Trump Jr. to Trib: Dad will 'separate' from business interests if elected
Donald Trump Jr. dismissed a new report Wednesday that his family's international business interests could present conflicts and ethical quandaries should his father be elected president.
"My father is going to be a government official, and he's going to separate himself" from the Trump Organization's business interests, Trump Jr., 38, said during a meeting with Tribune-Review editors and reporters.
Trump Jr., who helped open a Pennsylvania campaign office in Washington County in the morning, said creating a blind trust would prevent the elder Trump from knowing how the company's assets are managed.
Trump Jr., the Trump Organization's executive vice president, said he and other family members involved in the company would not be part of their father's would-be administration and would not do business directly with foreign governments that might be inclined to give the company preferential treatment to curry favor with a Trump White House.
A Newsweek analysis published Wednesday said a blind trust would not work because "the Trump family is already aware of who their overseas partners are and could easily learn about any new ones" — an assertion Trump Jr. dismissed, saying it would work "just like it has for everyone else who's had a business and run for office."
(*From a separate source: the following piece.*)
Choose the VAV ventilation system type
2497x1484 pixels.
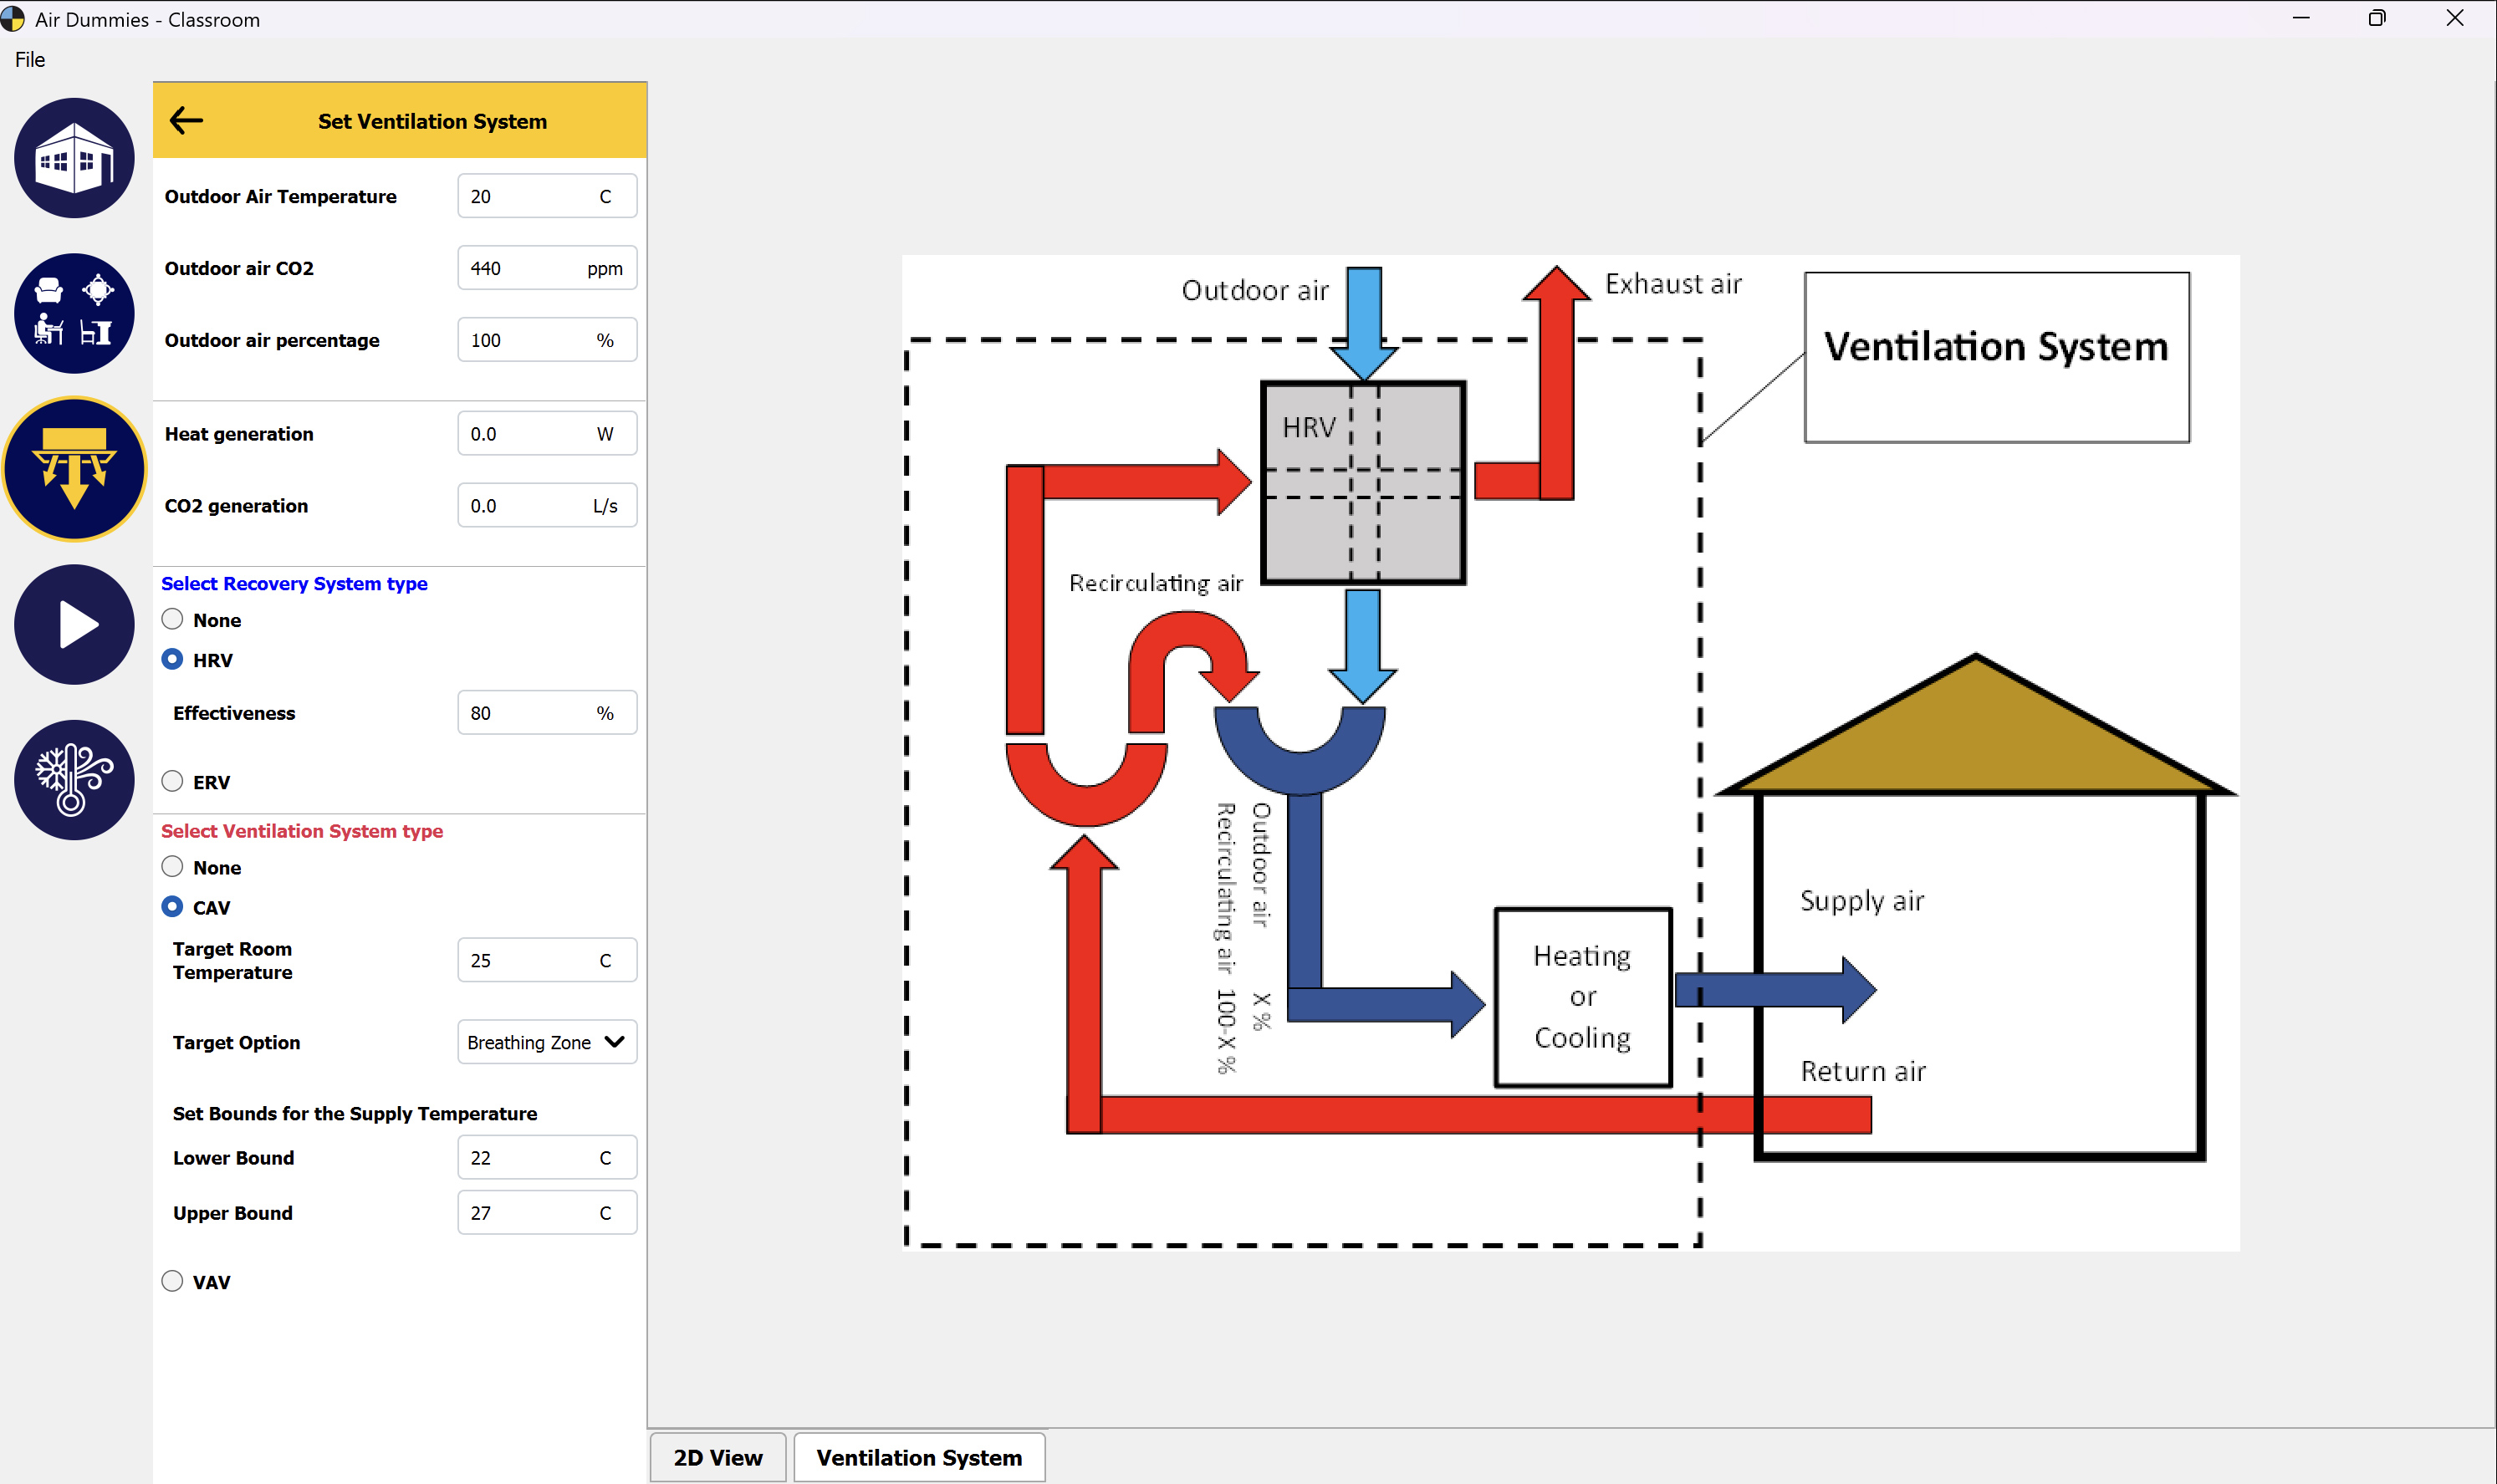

In the wide-ranging interview, Trump Jr. described Pennsylvania as a key battleground state.
"It's always been sort of the elusive state for conservatives at this level," Trump Jr. said.
A Republican presidential nominee has not won Pennsylvania since 1988.
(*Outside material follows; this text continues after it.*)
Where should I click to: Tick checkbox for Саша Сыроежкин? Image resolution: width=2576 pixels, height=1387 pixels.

"It's incredible the amount of enthusiasm we see here. I think people are excited to see some change," said Trump Jr., who attended boarding school in Pottstown, earned a bachelor's degree from the University of Pennsylvania and spends many weekends in the Catskills of New York, near the Pennsylvania border.
He criticized Democratic presidential candidate Hillary Clinton over continuing questions surrounding the Clinton Foundation, including allegations that her donors received undue political influence.
"This isn't a one-time thing. It's time and time again. … There's the lies, and the lies about the lies, and then there's the lies about the lies that were lied about," Trump Jr. said before arguing that some of the former secretary of State's lies "have cost people their lives."
When asked for an example, Trump Jr. said, "I'd say talking about Benghazi, inaction in Benghazi (where four Americans died in attacks by Islamic militants in 2012). … I think (lying) after the fact is a big enough deal in a situation like that when you have Americans abroad."
Trump Jr.'s father has not had a great track record in telling the truth on the campaign trail, according to the Pulitzer Prize-winning fact-check website PolitiFact. The website has investigated about 250 claims Trump and Clinton each made. The website found that his claims, 70 percent of the time, were found to be at least mostly false or worse, while hers were false or mostly false 28 percent of the time.
"I would argue that PolitiFact is a very liberal organization," Trump Jr. said.
He also took exception to statements made about Trump by former Secretary of State Colin Powell in emails that were leaked Wednesday. Powell called Trump "a national disgrace" and "an international pariah."
"He probably doesn't know my father, and he doesn't know the guy that I know," Trump Jr. said. "I don't think he has the ability to comment on it intelligibly."
When asked why his father has not released his tax returns as presidential candidates have traditionally done, Trump Jr. said, "Because he's got a 12,000-page tax return that would create … financial auditors out of every person in the country asking questions that would distract from (his father's) main message."
The latest poll on the race, released last week by Connecticut's Quinnipiac University, showed Clinton holding a 5 percentage point lead over Trump among likely voters in Pennsylvania.
NOTE: This post has been updated from the original to correct a quote, changing the word "detract" to "distract." Trump used the word "detract" in the same context a few moments after the words quoted.